Neat recipe kadesma, it's reministant of homemade mayo with a slight Italian flavour going on. I think that some radishes and firm lettuce leaves (like endive, baby gem, romaine) would be really nice with this dip


----------



## kadesma (Dec 1, 2005)

Piccolina said:
			
		

> Neat recipe kadesma, it's reministant of homemade mayo with a slight Italian flavour going on.
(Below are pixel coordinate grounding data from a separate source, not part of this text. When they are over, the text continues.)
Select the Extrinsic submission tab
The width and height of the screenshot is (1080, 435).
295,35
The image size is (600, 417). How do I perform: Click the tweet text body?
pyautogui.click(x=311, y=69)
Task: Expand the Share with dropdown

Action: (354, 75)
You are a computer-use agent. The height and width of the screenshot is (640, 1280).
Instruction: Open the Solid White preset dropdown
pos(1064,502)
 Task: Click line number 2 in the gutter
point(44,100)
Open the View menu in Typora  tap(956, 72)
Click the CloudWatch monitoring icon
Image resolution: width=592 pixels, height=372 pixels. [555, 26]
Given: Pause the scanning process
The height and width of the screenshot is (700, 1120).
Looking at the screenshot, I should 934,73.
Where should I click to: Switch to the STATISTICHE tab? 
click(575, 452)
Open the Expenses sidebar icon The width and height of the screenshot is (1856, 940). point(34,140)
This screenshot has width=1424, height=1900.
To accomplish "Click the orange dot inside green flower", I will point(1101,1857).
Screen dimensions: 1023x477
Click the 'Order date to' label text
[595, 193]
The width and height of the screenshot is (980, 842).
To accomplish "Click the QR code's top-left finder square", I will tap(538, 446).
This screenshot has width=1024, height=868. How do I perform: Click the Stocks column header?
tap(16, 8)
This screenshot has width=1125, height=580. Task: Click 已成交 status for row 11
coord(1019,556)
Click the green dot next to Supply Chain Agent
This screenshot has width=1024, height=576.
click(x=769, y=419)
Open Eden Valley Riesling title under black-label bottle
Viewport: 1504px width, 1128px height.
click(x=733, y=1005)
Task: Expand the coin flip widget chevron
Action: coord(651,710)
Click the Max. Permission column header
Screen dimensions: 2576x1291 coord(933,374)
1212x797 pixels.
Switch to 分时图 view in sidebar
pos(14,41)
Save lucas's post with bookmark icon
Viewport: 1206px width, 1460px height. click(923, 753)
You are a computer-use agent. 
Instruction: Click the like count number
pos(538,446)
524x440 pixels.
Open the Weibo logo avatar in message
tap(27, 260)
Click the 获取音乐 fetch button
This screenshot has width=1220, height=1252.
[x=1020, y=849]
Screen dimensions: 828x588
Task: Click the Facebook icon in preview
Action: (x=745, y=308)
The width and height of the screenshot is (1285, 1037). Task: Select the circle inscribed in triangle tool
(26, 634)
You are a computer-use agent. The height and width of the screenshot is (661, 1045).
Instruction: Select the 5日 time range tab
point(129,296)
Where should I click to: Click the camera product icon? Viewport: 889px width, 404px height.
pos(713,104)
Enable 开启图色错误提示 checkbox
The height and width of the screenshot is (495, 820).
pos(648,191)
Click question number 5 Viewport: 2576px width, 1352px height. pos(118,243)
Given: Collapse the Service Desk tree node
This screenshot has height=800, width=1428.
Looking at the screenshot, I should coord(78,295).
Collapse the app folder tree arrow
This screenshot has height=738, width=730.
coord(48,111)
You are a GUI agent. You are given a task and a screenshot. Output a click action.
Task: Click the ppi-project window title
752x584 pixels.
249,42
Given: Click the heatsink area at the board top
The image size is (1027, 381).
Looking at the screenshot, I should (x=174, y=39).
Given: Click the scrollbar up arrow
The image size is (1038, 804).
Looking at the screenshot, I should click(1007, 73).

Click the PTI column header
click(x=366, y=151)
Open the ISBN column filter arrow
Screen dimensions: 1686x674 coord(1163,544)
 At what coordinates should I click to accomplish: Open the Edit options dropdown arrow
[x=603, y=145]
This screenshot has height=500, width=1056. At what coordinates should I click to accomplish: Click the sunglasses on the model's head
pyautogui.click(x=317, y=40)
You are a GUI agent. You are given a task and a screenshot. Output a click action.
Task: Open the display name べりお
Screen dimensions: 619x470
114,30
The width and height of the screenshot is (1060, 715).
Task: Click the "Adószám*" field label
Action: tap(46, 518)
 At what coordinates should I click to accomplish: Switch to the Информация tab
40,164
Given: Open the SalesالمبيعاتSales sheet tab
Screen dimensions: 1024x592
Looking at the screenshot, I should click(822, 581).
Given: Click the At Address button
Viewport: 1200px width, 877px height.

I think that some radishes and firm lettuce leaves (like endive, baby gem, romaine) would be really nice with this dip


Thanks Piccolina,
It is like homemade mayo and I did hesitate using a raw yolk, but, I'd just gotten eggs from a neighbor, kind of like sneaking up on the chicken and getting the eggs from the nest, so I knew they were fresh...And Cade did try it and ate about 4 carrot sticks with it..Ethan on the other hand dug right in the kid eats everything except pineapple 
I like the endice and romain idea yummy and radishes as well..  I think I'll get some Belgian endive and stuff it and see how it goes... Thanks for the ideas  

kadesma


----------



## Piccolina (Dec 1, 2005)

kadesma said:
			
		

> Thanks Piccolina,
> It is like homemade mayo and I did hesitate using a raw yolk, but, I'd just gotten eggs from a neighbor, kind of like sneaking up on the chicken and getting the eggs from the nest, so I knew they were fresh...And Cade did try it and ate about 4 carrot sticks with it..Ethan on the other hand dug right in the kid eats everything except pineapple
> I like the endice and romain idea yummy and radishes as well.. I think I'll get some Belgian endive and stuff it and see how it goes... Thanks for the ideas


 Hi  kadesma, thanks I'm happy that you like my suggestions  DH is a big mayo fan and this might appel to him (lol, he's such a picky eater that some times I feel like a mom trying to get her little ones to eat their veggies ). I think it might get added to the list of recipes to try this holiday season. Thanks again for sharing your tasty creative moment with us.


----------